Em meio a uma atmosfera de paz e bênção seculares, ergue-se, em Genazzano, na Itália, uma igreja bela e nobre, de proporções harmônicas e distintas, dedicada, desde sua origem, a Nossa Senhora do Bom Conselho.O atual santuário foi erigido sob a orientação do agostiniano Frei Felice Leonceli, de Cave, entre 1621 e 1629, para substituir a velha “igreja da Beata Petruccia”. Segundo esse religioso, a antiga igreja era “muito disforme, mal ordenada e sem iluminação”. Dela conservou-se tão somente o portal quatrocentista.
Posteriormente, em 1840, a fachada, que ameaçava ruir, foi reconstruída pelo Pe. Fanucchi, arquiteto, que teve o bom gosto de adotar o estilo do século XV, para que o conjunto se harmonizasse com o antigo portal. Ricos mosaicos adornam a nova fachada desde 1956.
Em seu interior, na nave lateral esquerda, encontra-se uma pequena capela, especialmente construída para abrigar o afresco milagroso da Mãe do Bom Conselho.
A pintura, aplicada sobre delgada crosta de reboco, de 31 cm de largura por 42,5 cm de altura, retrata Maria Santíssima com inefável e materno afeto, amparando em seus braços o Menino Jesus, ambos encimados por um singelo arco-íris. As cores do afresco são suaves, e finos os traços dos admiráveis semblantes.
“O magnum Mysterium!” ― canta a Igreja no responsório das Matinas de Natal. Deus e Homem, hipostaticamente unidos! Seriedade e doçura, majestade e candura maravilhosamente expressas na fisionomia de uma criança.
Analise-se mais detidamente este quadro do Divino Infante. O nariz sem sinuosidades lembra a suprema retidão dAquele que é o Sol de Justiça. Seus olhos comunicativos, ligeiramente amendoados, de um castanho suave e luminoso, com certo matiz de verde, irradiam paz, ilimitada bondade, infinita sabedoria.
Atrai agradavelmente a vista sua túnica vermelho-ocre, em cuja gola se destacam bordados harmoniosos. Mero ornato? Ou quiçá alguma palavra em idioma desconhecido, alusiva a sua missão?
Num gesto de intenso afeto, transbordante de amor, Ele envolve com a mão direita o nobre e delicado pescoço de sua Mãe, enquanto com a esquerda segura energicamente a parte superior do vestido dEla, como a dizer: “Sois toda minha!” é tão categórico esse comovedor e divino amplexo, que sua vista direita parece levemente desviada da linha normal, pela ênfase com que Ele estreita sua face à de sua Mãe Santíssima.
Sem deixar de exprimir em nada a fisionomia própria de uma criança, o Divino Infante não denota, entretanto, a menor superficialidade, tão característica dessa fase da vida. Pelo contrário, como um oceano de seriedade, transparece nele toda a profundidade e amplitude do entendimento, toda a força de vontade, toda a elevação e nobreza do sentir. E tem a mais alta consciência do que representa sua Mãe, do paraíso interior que ela Lhe oferece.
□ □ □ □ □ □ □
Instruções da tarefa: Escreva a continuação do texto sobre o santuário e o afresco de Nossa Senhora do Bom Conselho, em Genazzano, começando logo após a última frase.

Dados:
□ □ □ □ □ □ □
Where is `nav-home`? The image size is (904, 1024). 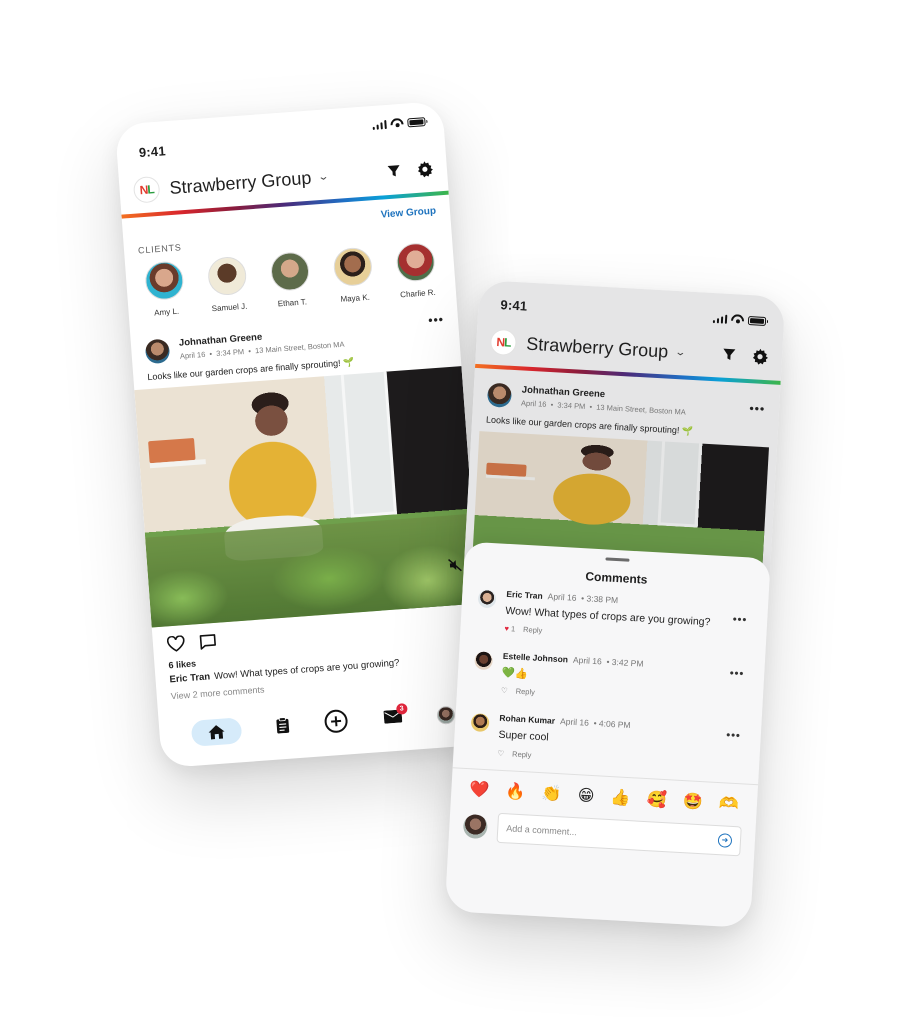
□ □ □ □ □ □ □
Resposta escrita:
Jesus Menino contempla, num olhar abarcativo, o passado, o presente e o futuro. Analisa toda a obra da Criação, em toda a sua variedade e esplendor. Vê a revolta de Lúcifer e o proelium magnum ― a grande peleja ― na qual São Miguel precipita no inferno Satanás e os outros espíritos rebeldes.
Depois da prova dos Anjos, considera a prova dos homens. Pondera o pecado de adão e Eva, com todas as suas conseqüências: a ruptura da aliança entre o Criador e a criatura, a necessidade da redenção do gênero humano. A desobediência ofendera a Deus em sua majestade infinita. Era preciso que o resgate fosse feito por quem tivesse mérito igualmente infinito. Eis aí a divina missão do Menino Jesus: redimir a humanidade, estabelecer a nova Aliança, em perfeita conformidade com os desígnios do Padre Eterno: “Eu desci do Céu, não para fazer a minha vontade, mas a vontade daquele que me enviou” (Jo 6,38).
Qual novo Isaac, Jesus deseja ardente e plenamente obedecer (não foi o pecado de nossos primeiros pais precisamente a desobediência?). Resoluto e amoroso, assume o holocausto, apesar da dolorosa antevisão da pergunta que Lhe poderia aflorar aos lábios no Horto das Oliveiras repetindo as palavras proféticas do salmista: “Quae utilitas in sanguine meo?” ― Que vantagem virá do meu sangue? (Sl 29,10).
Não obstante essas considerações, o Divino Infante quis manifestar aqui todo o seu comprazimento, toda a sua felicidade em estar no colo de sua Mãe Santíssima, como a indicar a necessidade de recorrer a Ela em todas as borrascas para seguir “o Caminho, a Verdade e a Vida” (Jo 14,6).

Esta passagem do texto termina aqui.